Holly Dodge, left, sits next to Acting Deputy Chief Stacey Graves before the start of Tuesday's Kansas City Board of Police Commissioners meeting.
Peggy Lowe
/
KCUR 89.3
Holly Dodge, left, sits next to Acting Deputy Chief Stacey Graves before the start of Tuesday's Kansas City Board of Police Commissioners meeting. Dodge is at the center of a whistleblower's report that says she unethically hid criminal case evidence and denied public records requests.

The board on Tuesday also delayed a decision on hiring a new police chief.

The Kansas City Board of Police Commissioners on Tuesday announced it will investigate a whistleblower’s explosive claims that the department’s chief attorney unethically funneled criminal evidence away from prosecutors and denied public records requests.

Mayor Quinton Lucas, one of the five commissioners, said they all agreed to hire an outside firm to look into the allegations raised by former KCPD lawyer Ryan McCarty, who was fired last week.
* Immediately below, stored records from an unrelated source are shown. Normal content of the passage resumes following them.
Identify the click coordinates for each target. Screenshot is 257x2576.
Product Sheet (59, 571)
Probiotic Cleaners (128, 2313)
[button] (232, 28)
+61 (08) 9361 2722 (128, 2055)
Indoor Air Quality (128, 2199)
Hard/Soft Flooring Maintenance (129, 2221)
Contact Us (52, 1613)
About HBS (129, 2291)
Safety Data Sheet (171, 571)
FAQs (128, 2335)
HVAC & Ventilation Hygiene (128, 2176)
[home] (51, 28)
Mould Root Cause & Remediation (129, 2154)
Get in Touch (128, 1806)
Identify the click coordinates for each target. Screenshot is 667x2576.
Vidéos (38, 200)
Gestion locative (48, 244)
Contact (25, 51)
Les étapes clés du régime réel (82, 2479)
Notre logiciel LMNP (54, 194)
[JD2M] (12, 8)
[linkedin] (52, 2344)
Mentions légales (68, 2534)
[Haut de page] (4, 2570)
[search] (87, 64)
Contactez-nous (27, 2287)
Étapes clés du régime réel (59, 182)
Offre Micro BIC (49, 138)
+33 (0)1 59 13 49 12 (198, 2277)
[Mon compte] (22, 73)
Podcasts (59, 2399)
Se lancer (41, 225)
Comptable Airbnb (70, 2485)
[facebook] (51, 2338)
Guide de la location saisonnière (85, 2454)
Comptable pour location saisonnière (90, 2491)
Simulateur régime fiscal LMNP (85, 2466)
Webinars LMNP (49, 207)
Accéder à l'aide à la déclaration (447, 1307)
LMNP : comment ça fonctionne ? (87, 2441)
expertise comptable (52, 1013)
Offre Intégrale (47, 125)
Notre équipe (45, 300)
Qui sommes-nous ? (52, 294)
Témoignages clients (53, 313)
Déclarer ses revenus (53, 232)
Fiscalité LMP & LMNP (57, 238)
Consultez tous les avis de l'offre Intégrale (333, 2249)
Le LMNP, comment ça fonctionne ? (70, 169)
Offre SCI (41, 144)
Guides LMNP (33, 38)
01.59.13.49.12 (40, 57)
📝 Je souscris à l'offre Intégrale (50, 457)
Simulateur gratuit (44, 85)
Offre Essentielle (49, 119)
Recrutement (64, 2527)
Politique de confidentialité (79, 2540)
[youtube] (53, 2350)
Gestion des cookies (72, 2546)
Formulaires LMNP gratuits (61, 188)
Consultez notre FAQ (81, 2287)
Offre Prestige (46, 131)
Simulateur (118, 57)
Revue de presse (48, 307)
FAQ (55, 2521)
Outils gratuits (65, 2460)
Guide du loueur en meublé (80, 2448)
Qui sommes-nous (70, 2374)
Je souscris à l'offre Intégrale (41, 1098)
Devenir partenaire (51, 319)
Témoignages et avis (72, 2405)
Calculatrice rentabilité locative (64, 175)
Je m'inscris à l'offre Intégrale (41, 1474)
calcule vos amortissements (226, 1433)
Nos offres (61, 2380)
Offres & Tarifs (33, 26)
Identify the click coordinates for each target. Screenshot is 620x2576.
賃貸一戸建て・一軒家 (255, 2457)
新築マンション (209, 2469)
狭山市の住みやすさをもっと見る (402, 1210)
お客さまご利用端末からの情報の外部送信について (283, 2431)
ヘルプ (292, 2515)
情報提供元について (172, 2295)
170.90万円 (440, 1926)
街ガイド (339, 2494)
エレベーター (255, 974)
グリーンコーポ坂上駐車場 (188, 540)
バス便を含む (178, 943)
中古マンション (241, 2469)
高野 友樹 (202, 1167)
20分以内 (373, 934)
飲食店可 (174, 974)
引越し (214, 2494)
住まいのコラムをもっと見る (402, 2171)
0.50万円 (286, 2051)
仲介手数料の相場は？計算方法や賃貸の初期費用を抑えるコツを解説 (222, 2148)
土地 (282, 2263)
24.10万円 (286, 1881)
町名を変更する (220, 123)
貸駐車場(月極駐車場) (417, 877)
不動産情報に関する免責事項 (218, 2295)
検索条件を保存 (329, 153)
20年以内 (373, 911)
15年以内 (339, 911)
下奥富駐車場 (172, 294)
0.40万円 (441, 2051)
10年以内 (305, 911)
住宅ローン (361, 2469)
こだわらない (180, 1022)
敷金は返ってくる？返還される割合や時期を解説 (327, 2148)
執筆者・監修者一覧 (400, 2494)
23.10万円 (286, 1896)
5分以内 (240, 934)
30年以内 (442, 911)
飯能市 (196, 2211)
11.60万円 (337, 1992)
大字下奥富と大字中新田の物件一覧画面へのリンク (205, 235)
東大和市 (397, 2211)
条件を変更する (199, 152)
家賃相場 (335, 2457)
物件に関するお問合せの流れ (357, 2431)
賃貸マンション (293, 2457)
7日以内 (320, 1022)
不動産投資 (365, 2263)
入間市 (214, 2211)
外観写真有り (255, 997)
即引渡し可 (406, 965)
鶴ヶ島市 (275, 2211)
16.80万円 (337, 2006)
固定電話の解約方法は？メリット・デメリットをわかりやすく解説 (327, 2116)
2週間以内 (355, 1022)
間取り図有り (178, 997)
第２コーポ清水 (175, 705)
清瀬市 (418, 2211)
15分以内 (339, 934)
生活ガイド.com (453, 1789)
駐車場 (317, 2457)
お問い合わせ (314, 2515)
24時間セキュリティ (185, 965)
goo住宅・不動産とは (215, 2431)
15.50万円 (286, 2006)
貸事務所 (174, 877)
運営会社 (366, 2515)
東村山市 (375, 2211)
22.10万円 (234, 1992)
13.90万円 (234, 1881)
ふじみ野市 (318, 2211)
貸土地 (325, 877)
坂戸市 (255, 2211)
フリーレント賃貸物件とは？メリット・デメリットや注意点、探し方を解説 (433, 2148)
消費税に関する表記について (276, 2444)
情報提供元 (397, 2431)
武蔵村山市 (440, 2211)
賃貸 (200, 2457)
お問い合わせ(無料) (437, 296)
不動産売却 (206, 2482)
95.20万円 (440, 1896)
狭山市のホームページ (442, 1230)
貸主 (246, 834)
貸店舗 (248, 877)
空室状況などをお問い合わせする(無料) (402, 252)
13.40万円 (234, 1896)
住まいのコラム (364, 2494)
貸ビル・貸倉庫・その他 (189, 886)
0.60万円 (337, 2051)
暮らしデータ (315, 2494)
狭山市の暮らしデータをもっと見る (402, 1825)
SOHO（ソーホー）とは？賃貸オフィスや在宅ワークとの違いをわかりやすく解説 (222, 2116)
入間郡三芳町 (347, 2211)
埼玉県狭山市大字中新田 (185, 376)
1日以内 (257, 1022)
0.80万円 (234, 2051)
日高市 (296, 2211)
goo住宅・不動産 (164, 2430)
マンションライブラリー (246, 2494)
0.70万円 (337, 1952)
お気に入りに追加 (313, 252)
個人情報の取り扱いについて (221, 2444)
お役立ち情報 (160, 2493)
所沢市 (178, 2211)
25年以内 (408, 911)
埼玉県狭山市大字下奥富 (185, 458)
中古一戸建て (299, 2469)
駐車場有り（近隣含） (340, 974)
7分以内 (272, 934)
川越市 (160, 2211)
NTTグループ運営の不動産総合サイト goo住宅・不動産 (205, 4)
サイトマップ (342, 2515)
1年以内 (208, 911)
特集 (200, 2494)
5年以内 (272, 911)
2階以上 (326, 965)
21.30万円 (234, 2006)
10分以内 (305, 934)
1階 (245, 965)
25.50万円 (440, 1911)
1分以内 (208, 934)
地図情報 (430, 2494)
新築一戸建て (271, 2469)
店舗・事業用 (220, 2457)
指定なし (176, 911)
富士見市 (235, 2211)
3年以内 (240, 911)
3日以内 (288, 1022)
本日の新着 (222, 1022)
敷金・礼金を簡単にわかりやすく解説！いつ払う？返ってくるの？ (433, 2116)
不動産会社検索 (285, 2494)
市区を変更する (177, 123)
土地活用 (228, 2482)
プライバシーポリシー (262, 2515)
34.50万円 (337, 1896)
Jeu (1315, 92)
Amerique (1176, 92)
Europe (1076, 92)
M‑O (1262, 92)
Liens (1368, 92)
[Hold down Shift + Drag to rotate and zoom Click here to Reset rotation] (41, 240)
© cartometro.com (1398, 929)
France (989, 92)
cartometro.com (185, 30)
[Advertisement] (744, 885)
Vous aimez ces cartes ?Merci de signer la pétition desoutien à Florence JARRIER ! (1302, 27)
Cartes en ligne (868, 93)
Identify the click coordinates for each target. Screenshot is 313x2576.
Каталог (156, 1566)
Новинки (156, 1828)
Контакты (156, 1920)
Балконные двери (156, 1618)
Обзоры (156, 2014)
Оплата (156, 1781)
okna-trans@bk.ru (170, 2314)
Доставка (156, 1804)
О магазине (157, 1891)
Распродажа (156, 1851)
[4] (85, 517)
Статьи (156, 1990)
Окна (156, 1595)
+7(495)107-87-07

“What we're doing right now is making sure that we're drilling down and doing the investigation that's necessary in connection with the issue,” Lucas told reporters after the meeting. “There were very serious claims that were raised. We will make sure that we give them the respect and the diligence that's necessary.”

McCarty’s eight-page letter, along with hundreds of pages of documentation, was sent to a number of city and county officials last Saturday, along with the U.S. Department of Justice and Missouri Gov. Mike Parson.

City councilwoman Teresa Loar, a staunch police advocate, told the board she read the entire report and urged the commissioners to fix the situation.

“I literally was appalled, which is hard for us on city council to say because we deal with this (kind of claim) every day,” she said.

Hired just six months ago, McCarty wrote that he tried to tell KCPD’s general counsel, Holly Dodge, that her “self-concocted, haphazard methodology of filtering and funneling” evidence was “borderline unethical and could be deleterious to the credibility of the department.”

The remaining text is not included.